It appears Dale Folwell is onto something.

You’ll get little argument over the point that modern healthcare is a mess.  You’ll get no argument over the importance of hospitals to our society, or about how much good work is done in a lot of these hospitals.   Where you WILL get the argument is when hospital execs start boo-hooing over how much money they “lose” while trying to save lives.

Hospitals like to complain about how Medicare puts them in the hole.  The problem with that assertion?  The North Carolina State Health Plan, overseen by state treasurer Dale Folwell, issued a report claiming hospitals are overcharging patients AND profiting from Medicare.

Here are some of the takeaways from that report:

An analysis by the North Carolina State Health Plan and Rice University’s Baker Institute for Public Policy found that the majority of North Carolina hospitals did not lose money on Medicare — they profited. This raises serious concerns over hospitals’ commitment to their patients and their charitable mission.

State Treasurer Dale R. Folwell, CPA, invited researchers from the North Carolina State Health Plan and Rice University’s Baker Institute for Public Policy to analyze hospitals’ Internal Revenue Service 990 tax filings, and community benefit reports, and hospitals’ self-reported Medicare Cost Reports, which were drawn from the National Academy for State Health Policy’s Hospital Cost Tool. The tax filings and Medicare cost reports use different methodologies that result in wildly different loss calculations. The report was then peer reviewed by the University of Southern California’s Sol Price School of Public Policy.

Hospital lobbyists have defended their crushing price inflation by claiming to lose billions of dollars on Medicare patients. However, hospitals’ self-reported data show that a majority of hospitals profited off of Medicare patients in North Carolina from 2015 through 2020.

Medicare losses are often the largest line item of community benefits cited by hospitals to justify their tax exemptions, mergers and price increases.North Carolina hospital lobbyists claimed they lost $3.1 billion on Medicare in 2020 — the same year hospitals actually reaped a total of $87 million in Medicare profits. The lobbyists’ loss claim was 3,670% larger than hospitals’ self-reported Medicare profits.

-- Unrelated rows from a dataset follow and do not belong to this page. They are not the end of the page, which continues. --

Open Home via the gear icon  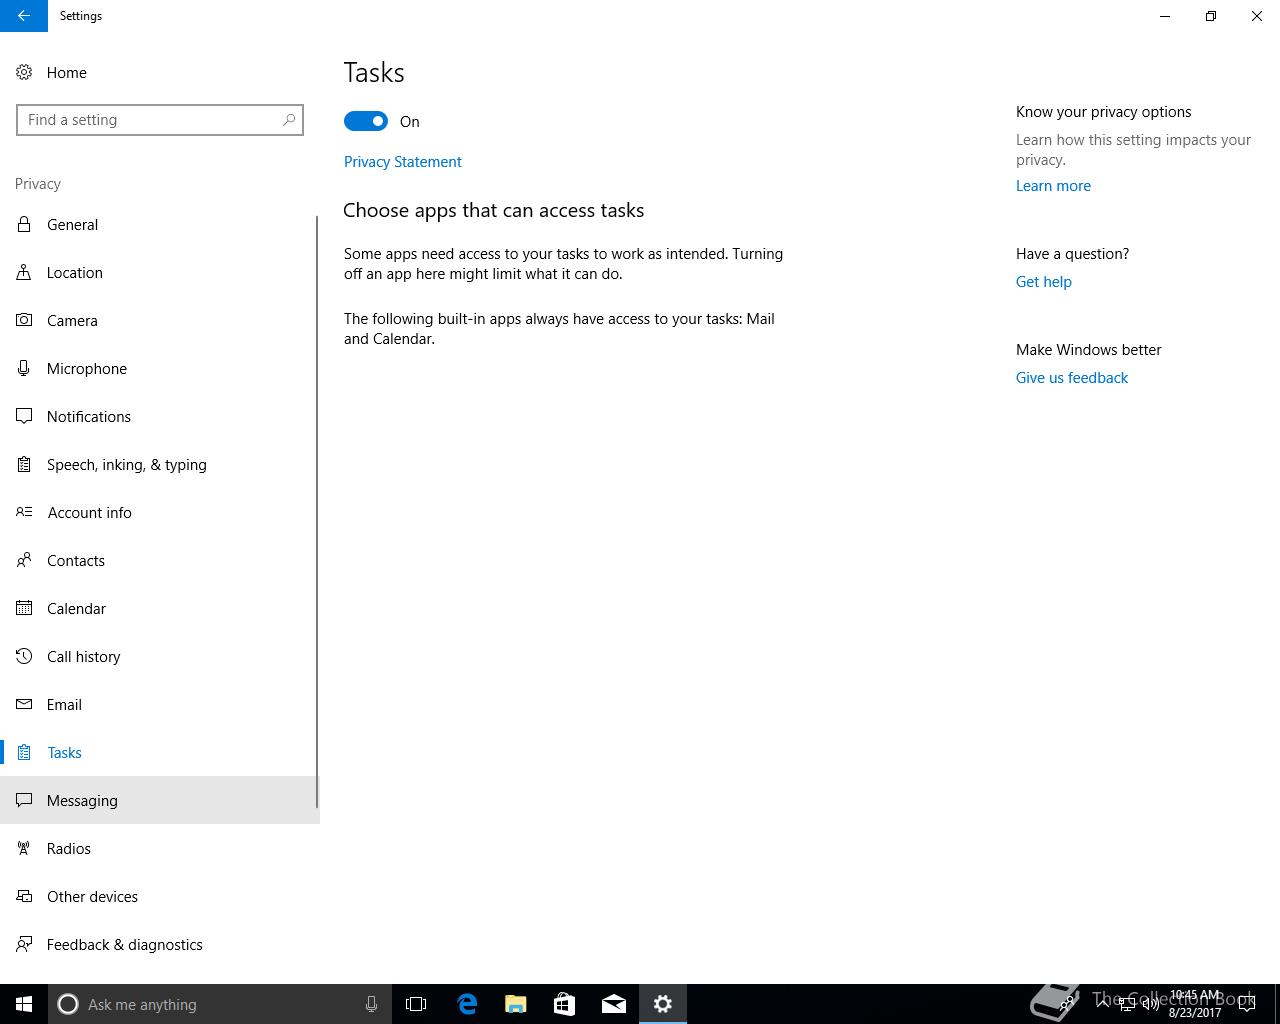point(24,72)
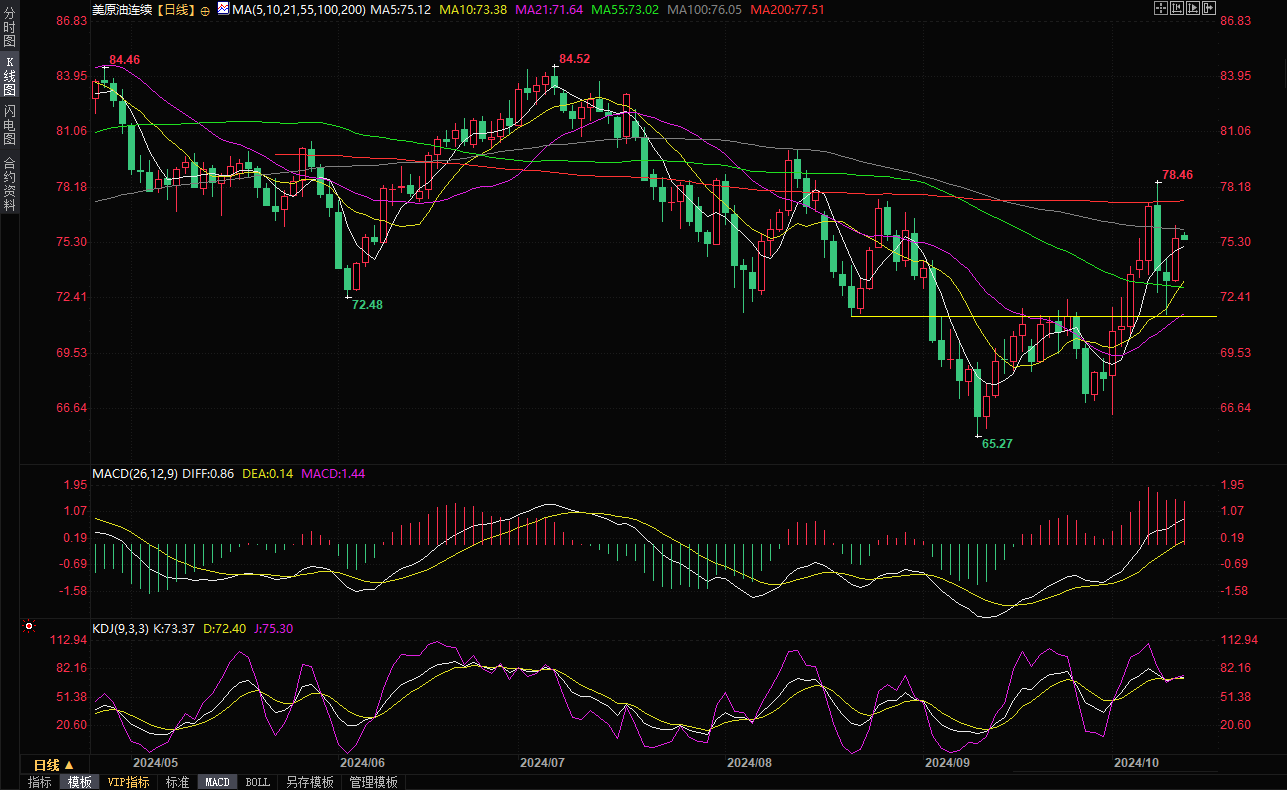Select the K线图 sidebar tab
This screenshot has height=790, width=1287.
(x=9, y=75)
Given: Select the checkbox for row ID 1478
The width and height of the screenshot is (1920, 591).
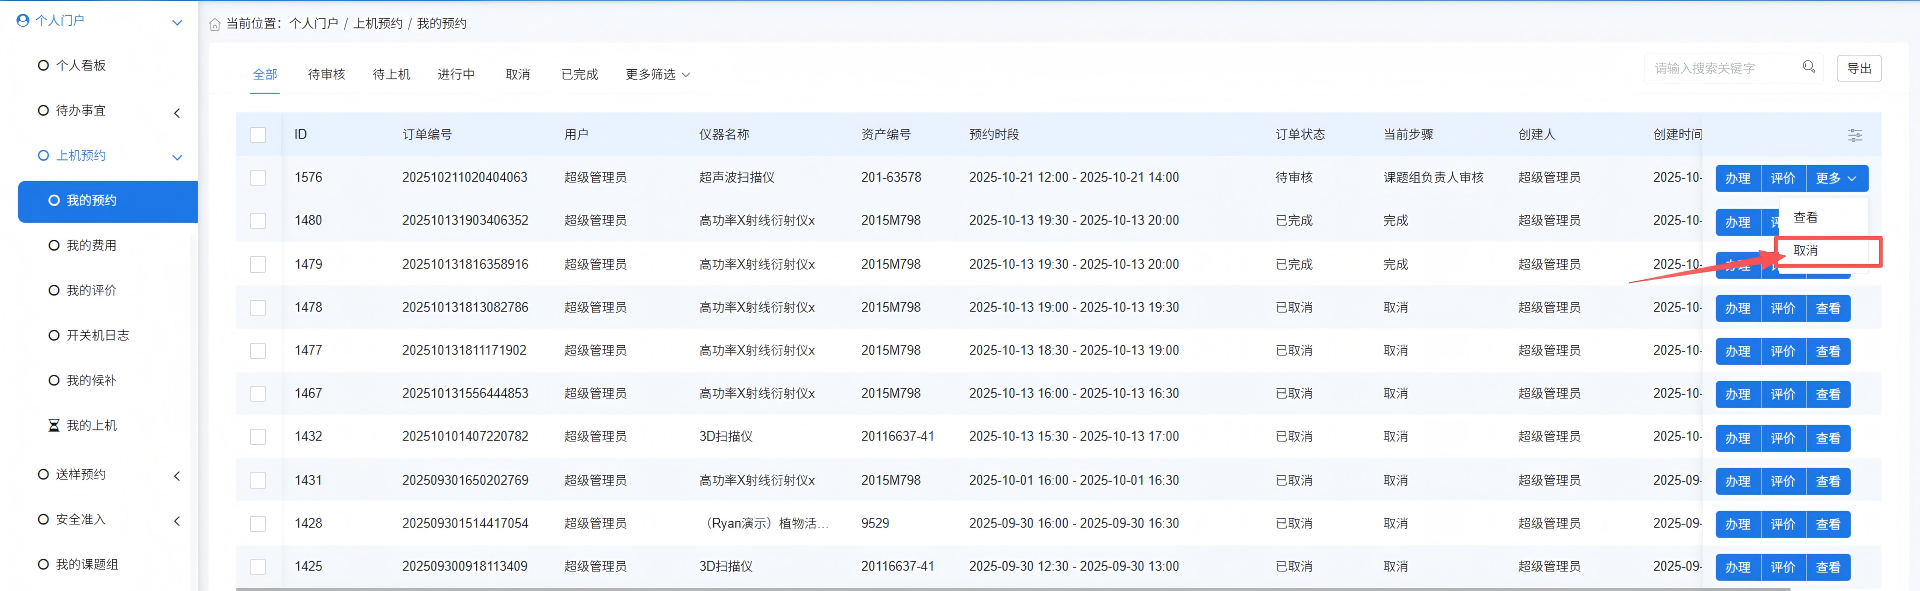Looking at the screenshot, I should point(258,308).
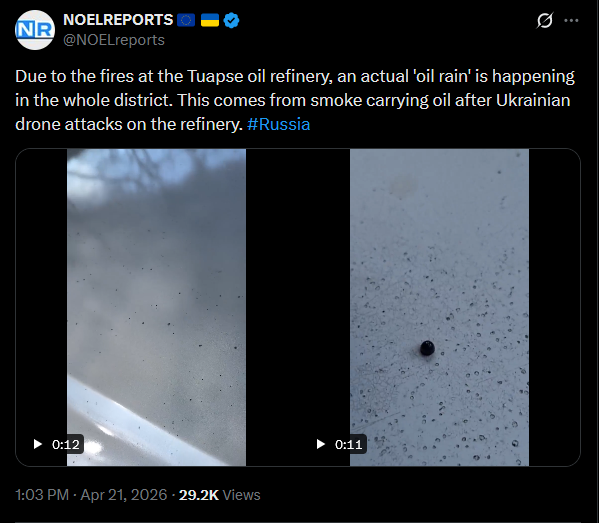599x523 pixels.
Task: Click the 0:12 duration label
Action: pos(66,444)
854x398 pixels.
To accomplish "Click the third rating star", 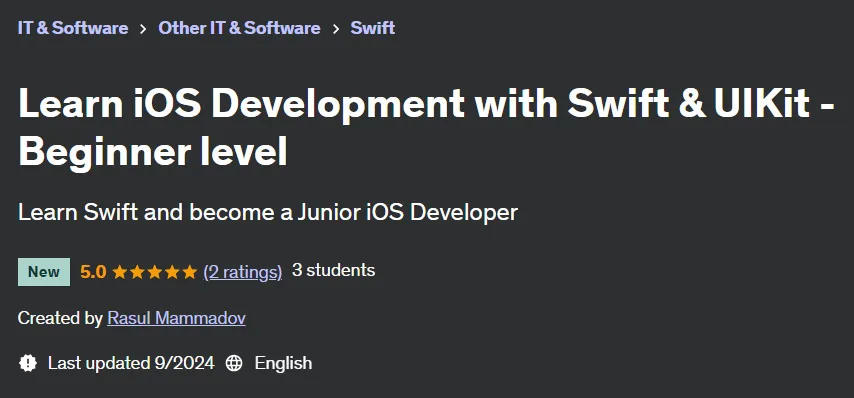I will [155, 272].
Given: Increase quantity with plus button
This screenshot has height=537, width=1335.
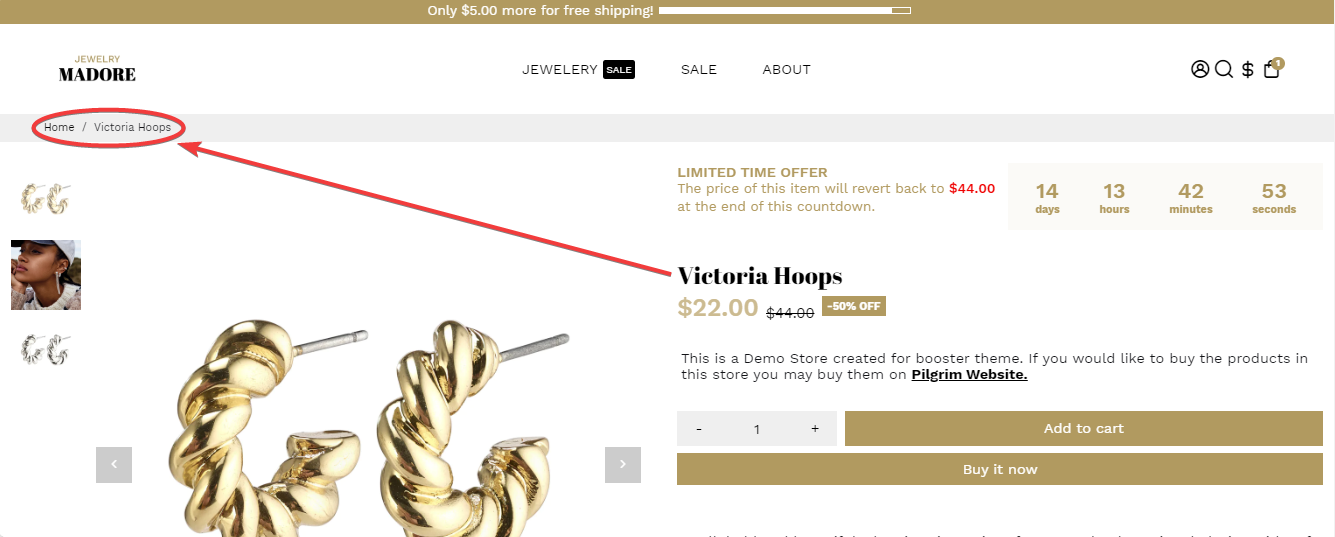Looking at the screenshot, I should pos(815,428).
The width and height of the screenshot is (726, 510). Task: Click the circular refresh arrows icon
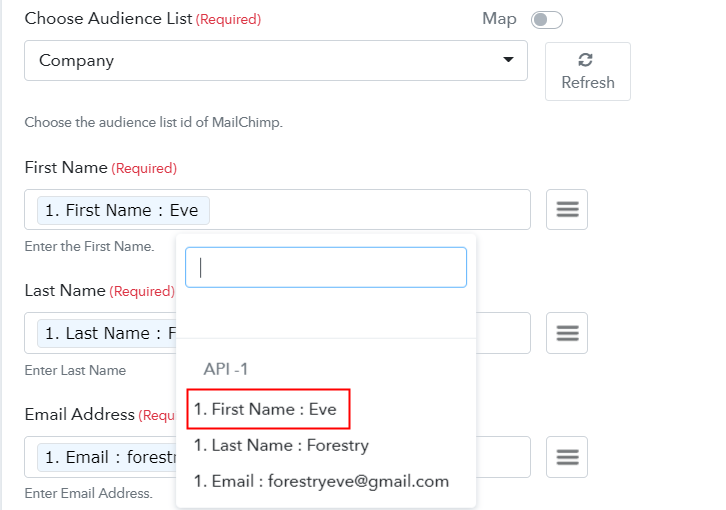587,60
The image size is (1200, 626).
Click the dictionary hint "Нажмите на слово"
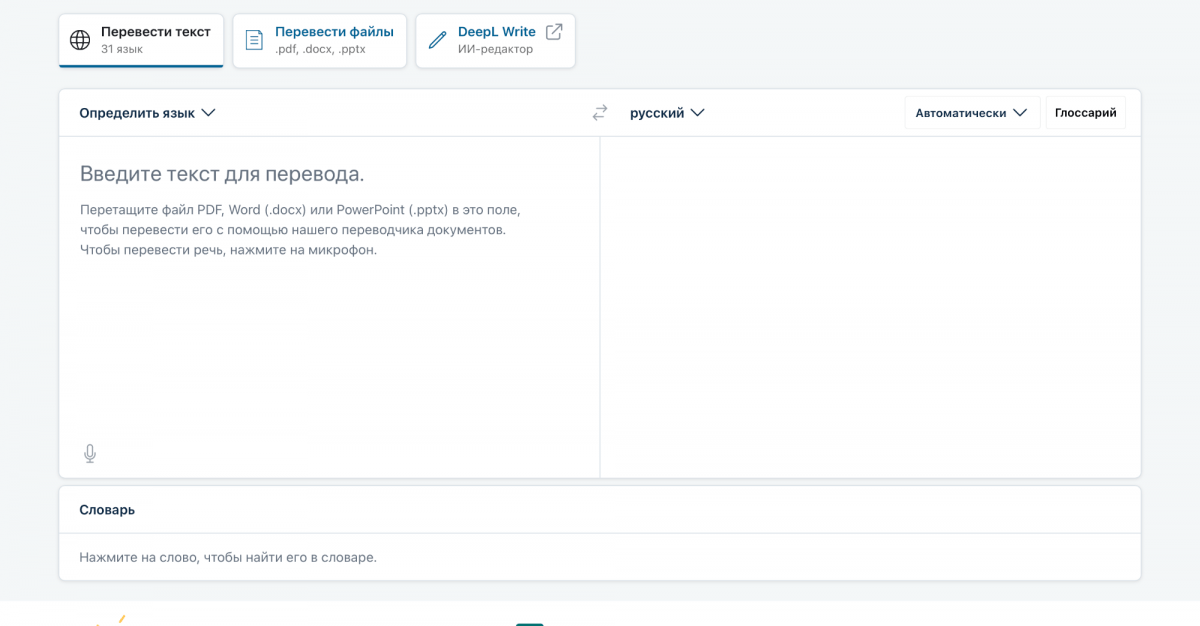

On average, North Carolina hospitals charge privately insured individuals 280% of Medicare, which forces patients and employers to pay thousands of dollars more for medical care. Treasurer Folwell is calling for price relief for patients, businesses and state employees.[…]

Earlier in Folwell’s tenure as state treasurer, he pressed the state’s hospitals to be more transparent in their pricing of treatment for state health plan members.  The hospitals balked and ran for help from the “honorables” on Jones Street. Folwell, as the administrator of the state health plan, said he thought it was important to know pricing details for the plan’s members before he and his team paid the bills.  A lot of campaign money got passed around by hospital lobbyists, and a lot of political pressure got put on Folwell via The General Assembly.

There STILL seems to be a lack of interest by state leaders in state-run hospitals’ aggressive recruitment of 4-18 year olds for “gender-norming” / “gender-affirming” (aka “sex change”) procedures. Reporting from NPR found that hospitals can pull in at least $100,000 for each of those sex change procedures:

Wren Vetens thought she’d done everything possible to prepare for her surgery.

She chose a doctoral program in physics at the University of Wisconsin-Madison, a school that not only embraced transgender students like her, but also granted insurance coverage for her gender-confirmation surgery when she enrolled in 2016. When uncertainty over the fate of an Obama-era anti-discrimination rule allowed the state to discontinue such coverage, Vetens and her mother, Kimberly Moreland, an OB-GYN, shopped for another plan.

Deducing the procedure would run from $19,000 to $25,000, based on prices posted online, they purchased insurance from Consolidated Health Plans. It would pay a maximum of $25,000 for the operation.

With that information in hand, Vetens planned ahead: She got her insurer’s preapproval and scheduled surgery during winter break of her second year, allowing time for recovery before returning to her studies.[….]

So, she was shocked when a hospital representative called her a couple of months before the long-awaited surgery estimating the bill would be $100,000. That meant she would be on the hook for as much as $75,000 after her insurer’s $25,000 payout.[…]

No wonder things are so silent in Raleigh. Nobody wants to talk about East Carolina or UNC Hospital. Folks are making big money over there. (AND getting hired.)

The next time you see or hear a bunch of boo-hooing from the hospital industry in the drive-by media, look to your elected officials in the state capital and in DC.  Look at how much cash they take in from the hospital and medical lobbies.  And then ask what they plan to do or can do to help us — their voters — in our struggles with their donors.